__BRANO DA LEGGERE__

• • • • •

Carne di pollo, Altroconsumo denuncia: l’84% infettata da batteri

Carne di pollo, Altroconsumo denuncia: l’84% infettata da batteri

La grande maggioranza del pollo in commercio presenta tracce di batteri resistenti agli antibiotici.

Questa la conclusione di una ricerca di Altroconsumo, pubblicata sul sito
dell’associazione
.

Gli esperti Altroconsumo hanno esaminato 250 campioni di carne, presenti in negozi di tutta Europa, Italia compresa. Il controllo ha mostrato come nel 84% del pollo italiano (acquistato a
Milano e Roma) fosse contaminato da batteri della famiglia Enterobatteriacea, resistenti agli antibiotici.

Secondo gli autori del lavoro, tutto potrebbe essere nato dalla consuetudine di usare quantità massicce di farmaci negli allevamenti: diventa allora probabile come alcuni dei batteri
siano venuti a contatto col prodotto, sviluppando resistenza.

• • • • •

__DATI GREZZI__
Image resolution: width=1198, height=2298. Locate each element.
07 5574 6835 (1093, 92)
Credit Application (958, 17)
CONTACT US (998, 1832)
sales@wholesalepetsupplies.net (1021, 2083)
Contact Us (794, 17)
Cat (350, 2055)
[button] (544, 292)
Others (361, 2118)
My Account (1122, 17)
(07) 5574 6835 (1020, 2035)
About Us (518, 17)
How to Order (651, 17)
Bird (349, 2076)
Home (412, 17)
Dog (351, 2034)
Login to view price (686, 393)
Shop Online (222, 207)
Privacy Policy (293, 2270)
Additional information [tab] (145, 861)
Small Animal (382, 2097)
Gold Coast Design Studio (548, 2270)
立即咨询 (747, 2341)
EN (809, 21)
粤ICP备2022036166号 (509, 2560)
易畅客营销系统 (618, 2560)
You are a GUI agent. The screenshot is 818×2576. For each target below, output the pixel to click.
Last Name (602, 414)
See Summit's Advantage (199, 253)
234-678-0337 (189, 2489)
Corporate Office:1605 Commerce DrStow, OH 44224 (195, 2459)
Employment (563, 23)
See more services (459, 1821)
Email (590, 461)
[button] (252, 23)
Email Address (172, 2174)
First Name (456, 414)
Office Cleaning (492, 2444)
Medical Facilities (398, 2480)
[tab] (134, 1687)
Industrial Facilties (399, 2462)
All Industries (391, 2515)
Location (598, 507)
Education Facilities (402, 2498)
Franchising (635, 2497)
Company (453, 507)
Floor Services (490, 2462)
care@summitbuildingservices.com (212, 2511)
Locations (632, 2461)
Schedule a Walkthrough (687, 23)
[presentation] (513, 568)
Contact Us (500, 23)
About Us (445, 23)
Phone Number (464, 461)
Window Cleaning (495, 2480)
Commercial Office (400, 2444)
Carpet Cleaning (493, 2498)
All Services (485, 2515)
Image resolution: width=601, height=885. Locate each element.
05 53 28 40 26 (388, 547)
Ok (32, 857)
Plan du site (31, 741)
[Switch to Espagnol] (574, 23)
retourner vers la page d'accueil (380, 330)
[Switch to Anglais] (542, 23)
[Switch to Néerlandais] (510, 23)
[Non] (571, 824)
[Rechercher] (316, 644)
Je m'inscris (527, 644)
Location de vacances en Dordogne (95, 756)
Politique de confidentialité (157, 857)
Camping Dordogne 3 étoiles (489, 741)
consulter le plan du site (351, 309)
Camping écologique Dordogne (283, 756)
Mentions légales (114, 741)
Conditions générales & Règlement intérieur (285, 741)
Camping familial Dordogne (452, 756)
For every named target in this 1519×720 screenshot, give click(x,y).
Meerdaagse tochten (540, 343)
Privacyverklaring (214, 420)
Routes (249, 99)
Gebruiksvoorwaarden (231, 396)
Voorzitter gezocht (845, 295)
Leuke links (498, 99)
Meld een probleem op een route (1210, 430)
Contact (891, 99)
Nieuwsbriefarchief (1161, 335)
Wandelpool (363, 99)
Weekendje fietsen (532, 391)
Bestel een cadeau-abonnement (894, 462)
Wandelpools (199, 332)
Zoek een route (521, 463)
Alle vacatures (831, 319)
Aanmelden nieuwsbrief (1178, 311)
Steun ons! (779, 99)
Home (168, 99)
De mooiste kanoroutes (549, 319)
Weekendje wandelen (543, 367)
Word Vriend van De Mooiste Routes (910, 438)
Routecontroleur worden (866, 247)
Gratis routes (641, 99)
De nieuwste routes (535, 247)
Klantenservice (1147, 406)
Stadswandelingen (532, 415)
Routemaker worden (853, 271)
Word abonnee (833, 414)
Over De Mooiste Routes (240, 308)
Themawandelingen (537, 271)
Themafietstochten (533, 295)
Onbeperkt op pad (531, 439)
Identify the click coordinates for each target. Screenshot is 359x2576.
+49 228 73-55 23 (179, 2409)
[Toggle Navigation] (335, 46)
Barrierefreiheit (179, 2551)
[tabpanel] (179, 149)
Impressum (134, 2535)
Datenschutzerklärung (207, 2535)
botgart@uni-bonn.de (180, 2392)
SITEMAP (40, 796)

• • • • •

__ATTIVITÀ RICHIESTE__
(1) Trascrivi fedelmente il tratto dell'articolo sul pollo contaminato da "Secondo gli autori" fino a "prodotto, sviluppando resistenza.".
(2) Secondo l'articolo sul pollo contaminato, da che cosa potrebbe derivare la presenza di batteri resistenti agli antibiotici? Rispondi in una-tre frasi.
(3) Prosegui l'articolo sul pollo contaminato a partire dalla sua ultima frase.
Il materiale non serve per svolgere le attività.

__RISPOSTE ALLE ATTIVITÀ__
(1)
Secondo gli autori del lavoro, tutto potrebbe essere nato dalla consuetudine di usare quantità massicce di farmaci negli allevamenti: diventa allora probabile come alcuni dei batteri
siano venuti a contatto col prodotto, sviluppando resistenza.

(2) Secondo gli autori della ricerca, potrebbe derivare dall'abitudine di usare quantità massicce di farmaci negli allevamenti. Sarebbe quindi probabile che alcuni batteri siano venuti a contatto con il prodotto e abbiano sviluppato resistenza.

(3)
Altroconsumo, che ha trasmesso i risultati al Ministero della Salute, ritiene così che sia tempo di migliorare il monitoraggio dell’uso di questi medicinali in ambito veterinario,
introducendo permessi più stringenti.

Detto questo, già ora produttori e consumatori possono mettere in atto buone pratiche. I primi possono ridurre il livello di prodotti chimici, i secondo misure igieniche come la cottura
prolungata dell’alimento, lavaggio delle stoviglie ed, in frigo, separare gli alimenti crudi da quelli cotti.